Few teams in college football have been as successful at stopping the run as the Cougars the past two seasons. Both times, the Cougars finished in the top 10, including fourth last season when they allowed an average 100.2 yards per game.
“It really doesn’t matter on the opponent, the expectation is to always go out and dominate,” Thurman said. “We take everybody on our schedule seriously. I feel like it’s a punch in the gut if the offense gets at least 100 yards.”
That’s exactly what the Cougars accomplished last season, holding the first five opponents to an average 42 yards on the ground before allowing 306 yards to Navy’s triple-option offense. SMU had 178 yards in another loss two weeks later, and the Cougars ended the season allowing their final four opponents (Tulane, Louisville, Memphis and San Diego State) to reach the unofficial century benchmark.

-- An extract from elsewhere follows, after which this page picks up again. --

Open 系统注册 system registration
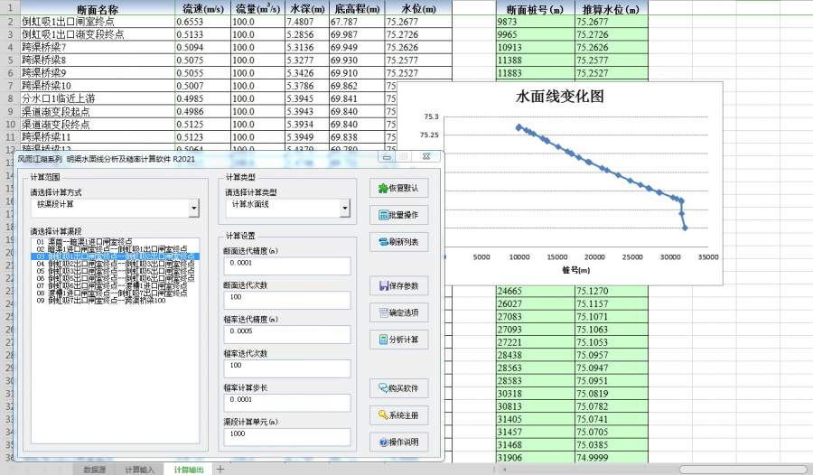 pos(398,415)
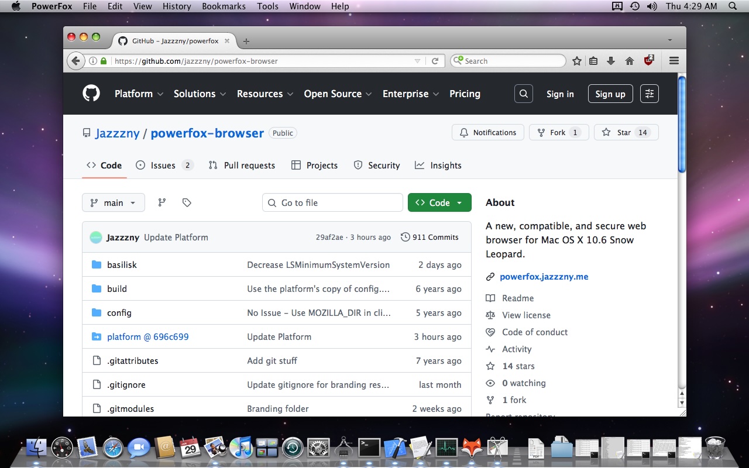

The ability to stop the run had a direct correlation on the Cougars’ success: UH went 2-4 in games it allowed at least 100 yards.
“Stop the run, run to the ball and hit somebody when you get there,” sophomore defensive end Aymiel Fleming said. “That’s our culture.”

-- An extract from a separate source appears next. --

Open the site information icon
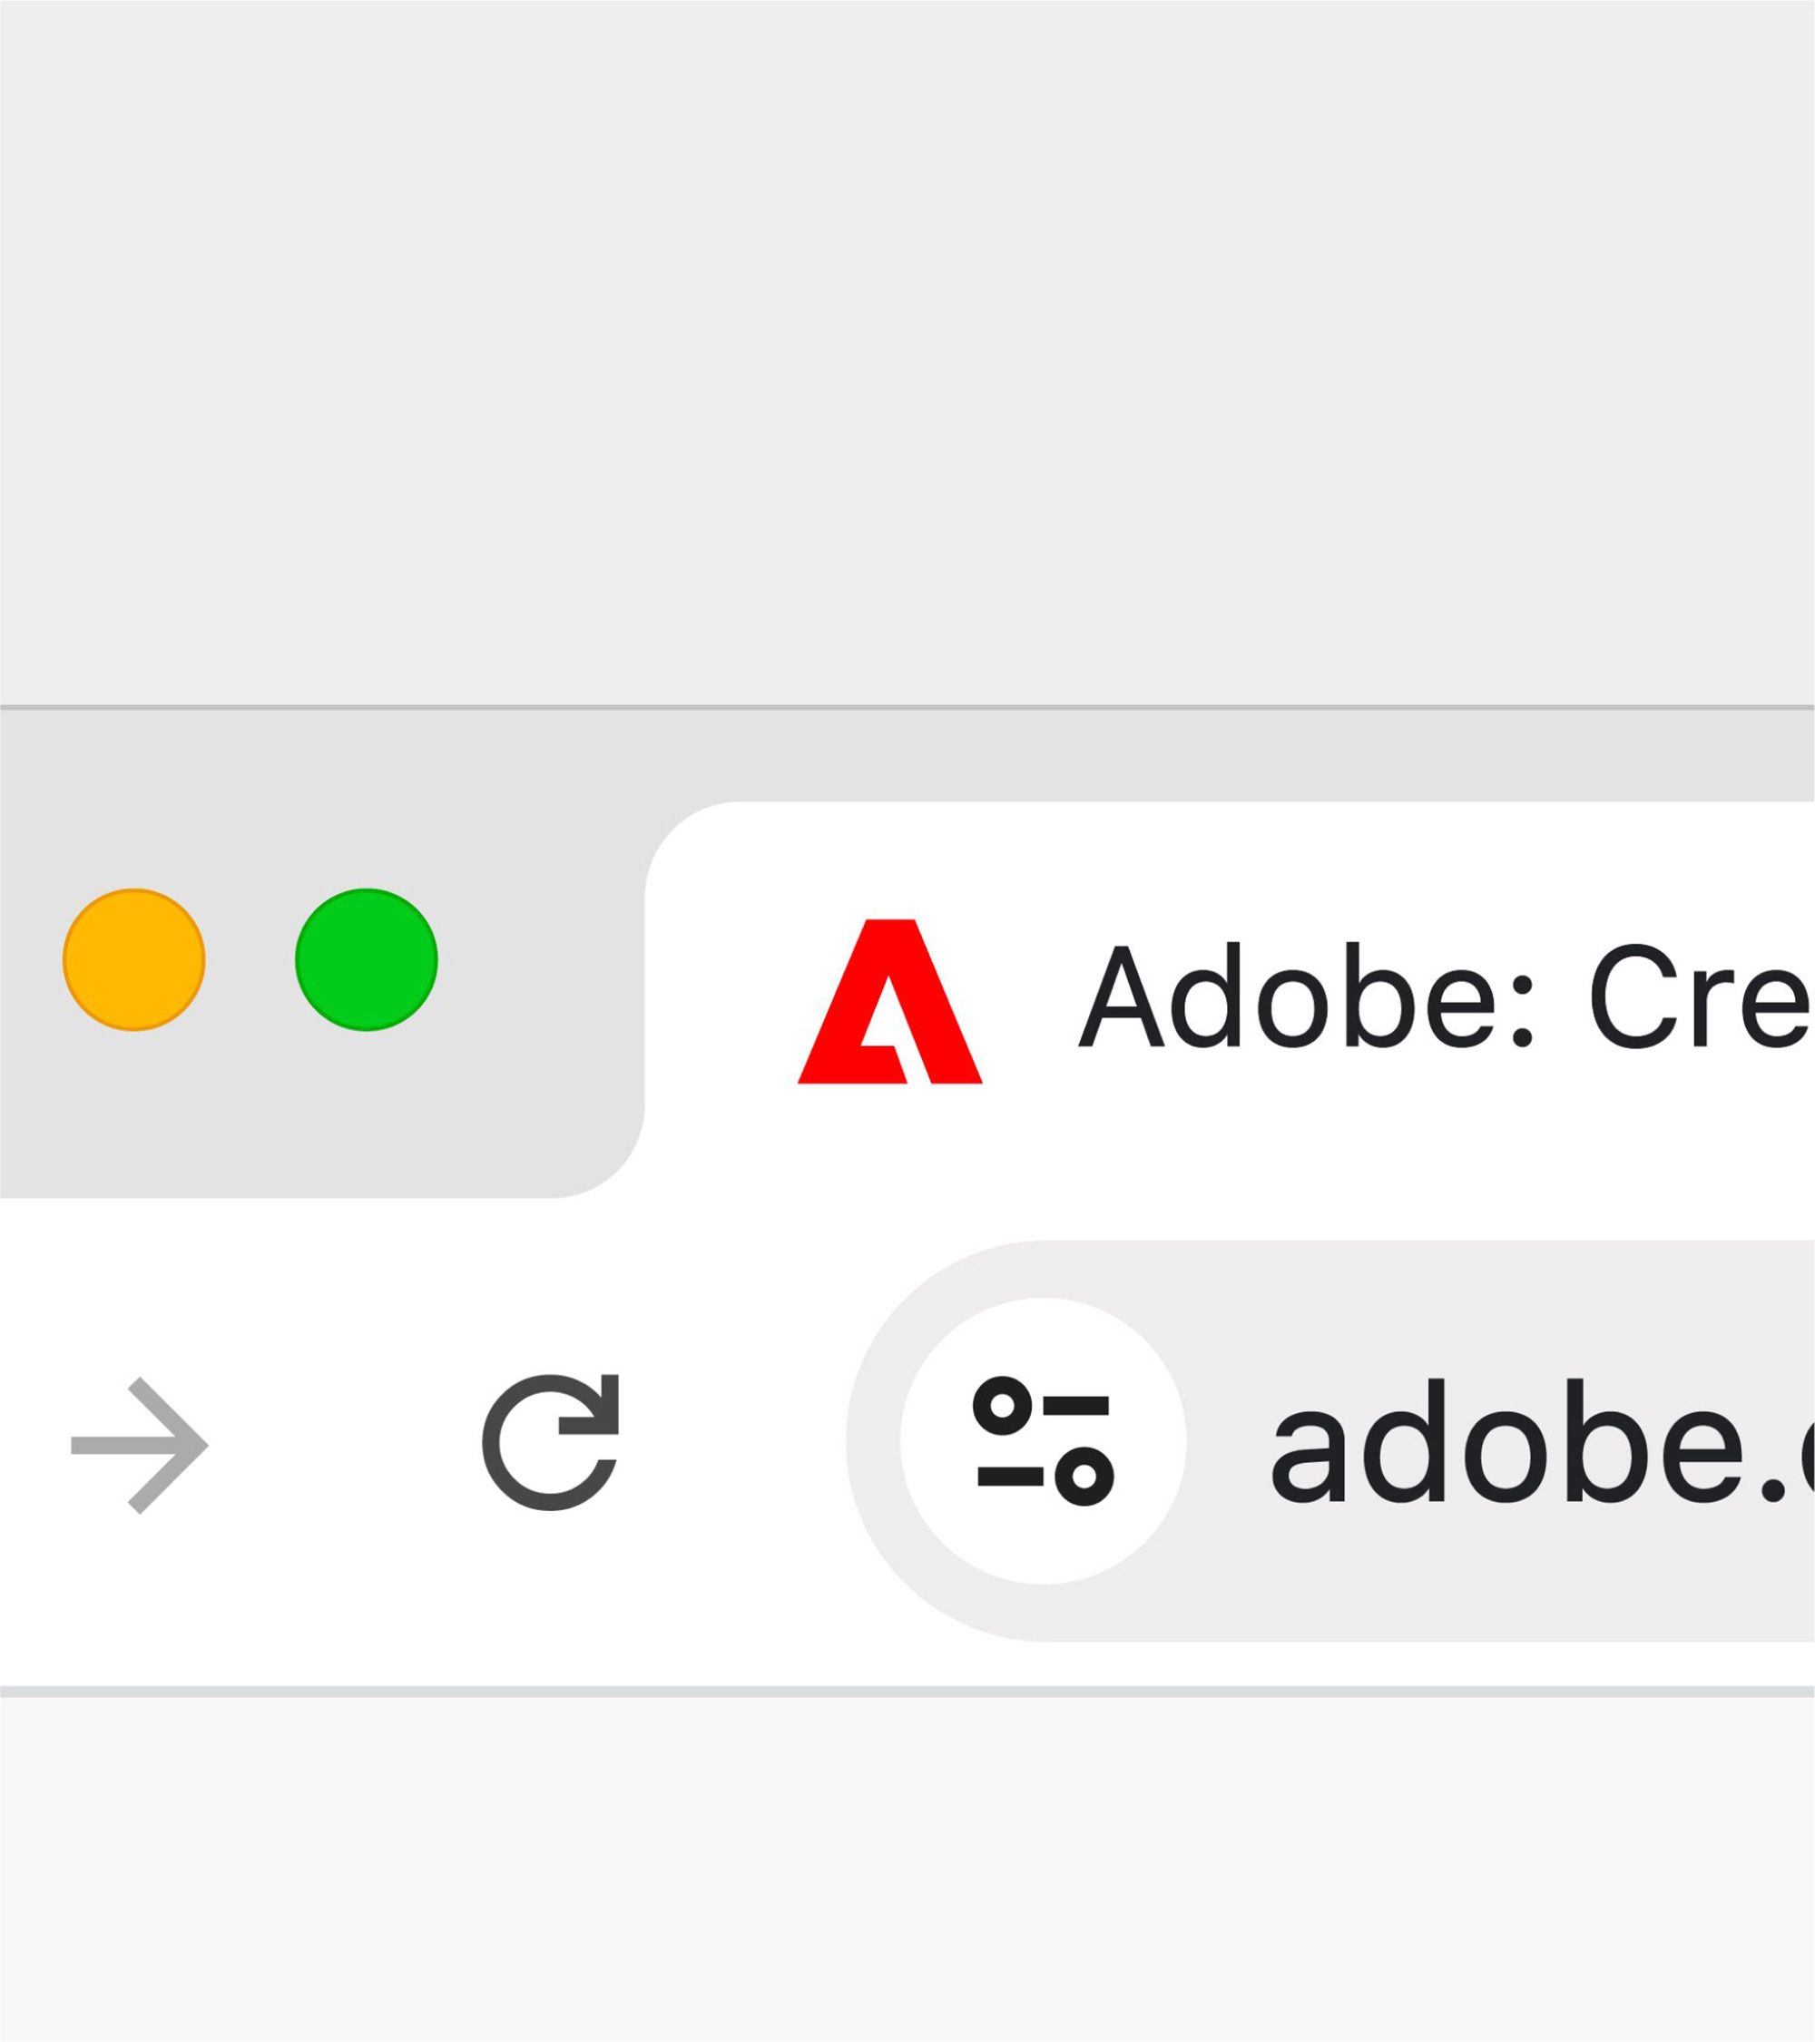Screen dimensions: 1815x2042 click(1043, 1442)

Earlier this spring, first-year coach Major Applewhite said the Cougars could be even better against the run. It begins in the middle with All-America defensive tackle Ed Oliver, who had 23 tackles for loss and was generally a headache in opposing backfields.

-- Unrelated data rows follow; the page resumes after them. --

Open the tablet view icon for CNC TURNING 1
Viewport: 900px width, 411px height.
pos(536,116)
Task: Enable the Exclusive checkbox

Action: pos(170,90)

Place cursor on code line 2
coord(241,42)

At the end positions, the Cougars are expected to feature Thurman, who started the final five games, and Texas A&M transfer Reggie Chevis. The defensive line is considered one of the deepest areas on the team, but even that is being tested to start the season with starter Jerard Carter out until at least midseason with a foot injury. Another projected key contributor, top recruit Bryan Jones, hit a snafu in the enrollment process and will have to sit out the season.
UH will count on depth from Zach Vaughan, Chauntez Jackson, Fleming and junior college transfer Blake Young when it opens the season Saturday at Texas-San Antonio.
“Reggie is a good addition to our team,” Thurman said. “We are blessed to have some people [that have experience] and others that are learning their ways.”
UH will face challenges this season with four opponents — Navy (fourth), South Florida (fifth), Tulsa (eighth) and Arizona (19th) — finishing among the nation’s best in rushing a year ago.
That does not seem to faze Oliver.
“You can want to run the ball,” he said. “But not on Houston. That’s not just talking. I don’t even want to really talk about that. I just want to get on the field.”
Houston senior defensive end Nick Thurman and his teammates put a major emphasis on limiting opposing ground attacks, as evidenced by finishing fourth in the nation in rush defense last season.